Les Français vivant à Shanghaï n'ont, de leur côté, pas obtenu d'autorisation pour sortir aller voter au premier tour de l'élection présidentielle dimanche. Les États-Unis ont, eux, ordonné aux employés non-essentiels de leur consulat sur place de quitter la ville, en raison de l'épidémie en cours, mais aussi de "préoccupations concernant la sécurité et le bien-être des citoyens américains" dans la ville.
· Comment ont réagi les autorités chinoises?
Confronté à la grogne générale de la population, un haut responsable de la mairie, Ma Chunlei, avait concédé dès le renforcement du confinement que les préparatifs étaient "insuffisants".
En quelques jours, plusieurs parcs d'exposition de la ville ont été convertis en centres de quarantaine, des vidéos diffusées par les médias officiels montrent d'innombrables rangées de lits et de cloisons installées dans de grands halls.
Après deux semaines de confinement strict, les premiers allègements ont été annoncés ce lundi. Les autorités ont annoncé qu'elles autoriseraient progressivement les habitants des zones comptant le moins de contaminations à se déplacer en dehors de leur quartier.

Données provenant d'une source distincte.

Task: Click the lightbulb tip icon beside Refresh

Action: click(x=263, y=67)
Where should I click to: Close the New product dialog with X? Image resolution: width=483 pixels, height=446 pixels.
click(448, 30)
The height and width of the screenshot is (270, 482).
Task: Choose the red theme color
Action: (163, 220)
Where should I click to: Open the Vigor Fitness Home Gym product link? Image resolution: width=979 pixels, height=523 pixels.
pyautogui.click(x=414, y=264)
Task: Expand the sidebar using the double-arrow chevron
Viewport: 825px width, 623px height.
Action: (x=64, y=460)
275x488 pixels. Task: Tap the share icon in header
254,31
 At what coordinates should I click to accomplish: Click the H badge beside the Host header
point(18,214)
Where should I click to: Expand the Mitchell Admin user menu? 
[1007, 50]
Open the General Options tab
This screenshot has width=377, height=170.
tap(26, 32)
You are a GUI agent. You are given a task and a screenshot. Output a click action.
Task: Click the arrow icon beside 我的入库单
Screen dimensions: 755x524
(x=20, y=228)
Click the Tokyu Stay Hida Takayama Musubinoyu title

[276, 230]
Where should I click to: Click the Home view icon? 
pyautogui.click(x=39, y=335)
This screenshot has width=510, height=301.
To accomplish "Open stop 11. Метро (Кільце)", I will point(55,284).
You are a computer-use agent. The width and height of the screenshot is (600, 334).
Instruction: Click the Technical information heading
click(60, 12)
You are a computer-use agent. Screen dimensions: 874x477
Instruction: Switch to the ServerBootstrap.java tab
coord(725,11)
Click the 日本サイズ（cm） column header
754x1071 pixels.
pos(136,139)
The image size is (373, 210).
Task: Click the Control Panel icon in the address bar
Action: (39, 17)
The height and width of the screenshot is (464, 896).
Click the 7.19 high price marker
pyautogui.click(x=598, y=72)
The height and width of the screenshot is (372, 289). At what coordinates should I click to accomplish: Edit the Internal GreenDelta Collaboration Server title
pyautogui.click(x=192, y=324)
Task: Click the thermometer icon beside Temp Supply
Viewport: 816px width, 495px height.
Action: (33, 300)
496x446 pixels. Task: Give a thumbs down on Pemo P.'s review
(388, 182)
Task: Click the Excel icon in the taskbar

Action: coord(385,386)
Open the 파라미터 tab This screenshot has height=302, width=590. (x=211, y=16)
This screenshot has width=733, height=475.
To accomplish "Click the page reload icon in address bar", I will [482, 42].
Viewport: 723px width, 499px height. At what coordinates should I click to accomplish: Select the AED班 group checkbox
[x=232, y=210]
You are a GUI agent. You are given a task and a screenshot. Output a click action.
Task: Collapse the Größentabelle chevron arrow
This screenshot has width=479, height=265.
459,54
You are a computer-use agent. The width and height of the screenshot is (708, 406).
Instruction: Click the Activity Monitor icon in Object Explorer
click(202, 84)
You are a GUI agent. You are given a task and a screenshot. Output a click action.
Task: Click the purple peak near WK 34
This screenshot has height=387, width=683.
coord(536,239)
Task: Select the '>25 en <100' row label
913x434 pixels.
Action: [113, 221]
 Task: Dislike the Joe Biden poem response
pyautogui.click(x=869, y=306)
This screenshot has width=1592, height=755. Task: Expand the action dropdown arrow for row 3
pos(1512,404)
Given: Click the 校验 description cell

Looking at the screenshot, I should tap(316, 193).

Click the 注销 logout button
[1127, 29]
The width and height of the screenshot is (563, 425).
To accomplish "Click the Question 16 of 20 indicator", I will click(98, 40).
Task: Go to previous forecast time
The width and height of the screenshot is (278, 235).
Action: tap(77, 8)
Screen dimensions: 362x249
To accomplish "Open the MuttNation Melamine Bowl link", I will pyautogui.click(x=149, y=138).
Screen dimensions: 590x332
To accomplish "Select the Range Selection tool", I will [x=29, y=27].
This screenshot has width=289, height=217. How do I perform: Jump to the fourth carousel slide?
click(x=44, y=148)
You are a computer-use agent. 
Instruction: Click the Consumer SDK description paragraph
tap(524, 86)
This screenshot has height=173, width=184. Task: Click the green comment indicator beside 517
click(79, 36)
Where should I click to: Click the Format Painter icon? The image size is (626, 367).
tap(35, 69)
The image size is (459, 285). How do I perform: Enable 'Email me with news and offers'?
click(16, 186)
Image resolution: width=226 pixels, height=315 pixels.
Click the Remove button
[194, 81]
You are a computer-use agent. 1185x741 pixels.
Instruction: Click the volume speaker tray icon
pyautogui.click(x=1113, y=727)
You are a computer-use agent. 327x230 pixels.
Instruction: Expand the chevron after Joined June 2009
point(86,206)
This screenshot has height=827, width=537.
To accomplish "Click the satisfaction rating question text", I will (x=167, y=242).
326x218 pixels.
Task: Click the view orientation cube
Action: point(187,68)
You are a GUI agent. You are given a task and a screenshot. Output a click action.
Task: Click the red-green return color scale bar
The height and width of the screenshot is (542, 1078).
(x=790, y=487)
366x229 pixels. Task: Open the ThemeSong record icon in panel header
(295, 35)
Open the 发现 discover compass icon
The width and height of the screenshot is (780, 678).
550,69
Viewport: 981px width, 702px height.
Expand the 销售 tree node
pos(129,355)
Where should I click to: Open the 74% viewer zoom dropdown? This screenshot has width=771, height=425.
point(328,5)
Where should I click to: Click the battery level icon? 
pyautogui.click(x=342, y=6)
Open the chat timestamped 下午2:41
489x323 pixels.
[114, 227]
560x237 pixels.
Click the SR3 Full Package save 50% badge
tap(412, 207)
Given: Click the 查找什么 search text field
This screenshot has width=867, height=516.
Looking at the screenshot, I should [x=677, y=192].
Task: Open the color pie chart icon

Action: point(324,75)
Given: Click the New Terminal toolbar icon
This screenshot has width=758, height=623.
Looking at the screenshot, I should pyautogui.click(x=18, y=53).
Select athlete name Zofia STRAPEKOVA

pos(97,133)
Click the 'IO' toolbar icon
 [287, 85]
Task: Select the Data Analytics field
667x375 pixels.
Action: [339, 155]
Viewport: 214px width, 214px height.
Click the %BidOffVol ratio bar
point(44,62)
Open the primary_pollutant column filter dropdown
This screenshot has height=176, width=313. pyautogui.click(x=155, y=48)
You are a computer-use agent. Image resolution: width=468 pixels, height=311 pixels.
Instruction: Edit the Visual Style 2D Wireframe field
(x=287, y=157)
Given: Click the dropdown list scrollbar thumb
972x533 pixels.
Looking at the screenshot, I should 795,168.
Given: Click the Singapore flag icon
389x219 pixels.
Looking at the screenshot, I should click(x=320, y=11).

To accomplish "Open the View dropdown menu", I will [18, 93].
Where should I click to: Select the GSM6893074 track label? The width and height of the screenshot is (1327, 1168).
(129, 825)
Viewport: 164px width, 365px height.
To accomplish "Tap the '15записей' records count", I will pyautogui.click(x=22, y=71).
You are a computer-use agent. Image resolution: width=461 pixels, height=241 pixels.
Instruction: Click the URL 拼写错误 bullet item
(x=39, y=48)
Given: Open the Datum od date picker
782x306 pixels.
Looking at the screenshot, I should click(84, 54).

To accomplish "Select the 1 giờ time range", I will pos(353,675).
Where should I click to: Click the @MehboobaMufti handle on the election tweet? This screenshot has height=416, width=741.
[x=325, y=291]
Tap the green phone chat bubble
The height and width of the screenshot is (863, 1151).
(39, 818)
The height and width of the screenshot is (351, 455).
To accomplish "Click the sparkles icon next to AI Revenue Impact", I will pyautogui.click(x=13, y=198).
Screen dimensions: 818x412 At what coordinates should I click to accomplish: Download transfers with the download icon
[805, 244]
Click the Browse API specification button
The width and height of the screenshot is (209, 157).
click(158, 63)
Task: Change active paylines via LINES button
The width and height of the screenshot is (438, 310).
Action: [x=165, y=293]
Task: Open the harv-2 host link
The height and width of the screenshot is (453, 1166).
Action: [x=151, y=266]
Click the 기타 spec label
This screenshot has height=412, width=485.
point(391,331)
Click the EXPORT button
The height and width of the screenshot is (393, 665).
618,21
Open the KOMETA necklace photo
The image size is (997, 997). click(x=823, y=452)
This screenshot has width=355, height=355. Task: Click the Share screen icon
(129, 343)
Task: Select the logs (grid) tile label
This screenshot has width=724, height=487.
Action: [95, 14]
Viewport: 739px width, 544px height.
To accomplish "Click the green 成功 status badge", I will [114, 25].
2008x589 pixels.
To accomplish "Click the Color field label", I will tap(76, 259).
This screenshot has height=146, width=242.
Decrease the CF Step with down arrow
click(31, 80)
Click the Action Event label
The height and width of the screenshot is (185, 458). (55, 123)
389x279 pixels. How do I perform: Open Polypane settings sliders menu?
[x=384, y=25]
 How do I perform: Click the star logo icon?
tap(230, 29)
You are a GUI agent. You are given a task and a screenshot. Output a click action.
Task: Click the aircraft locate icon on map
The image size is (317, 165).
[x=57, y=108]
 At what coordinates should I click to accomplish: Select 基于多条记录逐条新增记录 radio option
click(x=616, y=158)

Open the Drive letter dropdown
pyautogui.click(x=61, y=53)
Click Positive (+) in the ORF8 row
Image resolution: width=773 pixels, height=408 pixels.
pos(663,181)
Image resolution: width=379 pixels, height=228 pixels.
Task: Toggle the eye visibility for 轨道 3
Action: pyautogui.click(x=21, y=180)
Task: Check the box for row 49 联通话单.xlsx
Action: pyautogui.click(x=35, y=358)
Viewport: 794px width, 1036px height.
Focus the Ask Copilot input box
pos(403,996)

Des mesures "différenciées de prévention et de contrôle" reflèteront la situation "réelle" sur le terrain, a déclaré lundi un responsable municipal, Gu Honghui.
"La politique chinoise de contrôle des épidémies est scientifique et efficace", a assuré le porte-parole du ministère, Zhao Lijian ce week-end, après l'annonce des États-Unis du départ de ses diplomates. "Nous avons toute confiance dans le fait que Shanghaï et d'autres endroits surmonteront ce cycle de l'épidémie", a-t-il ajouté.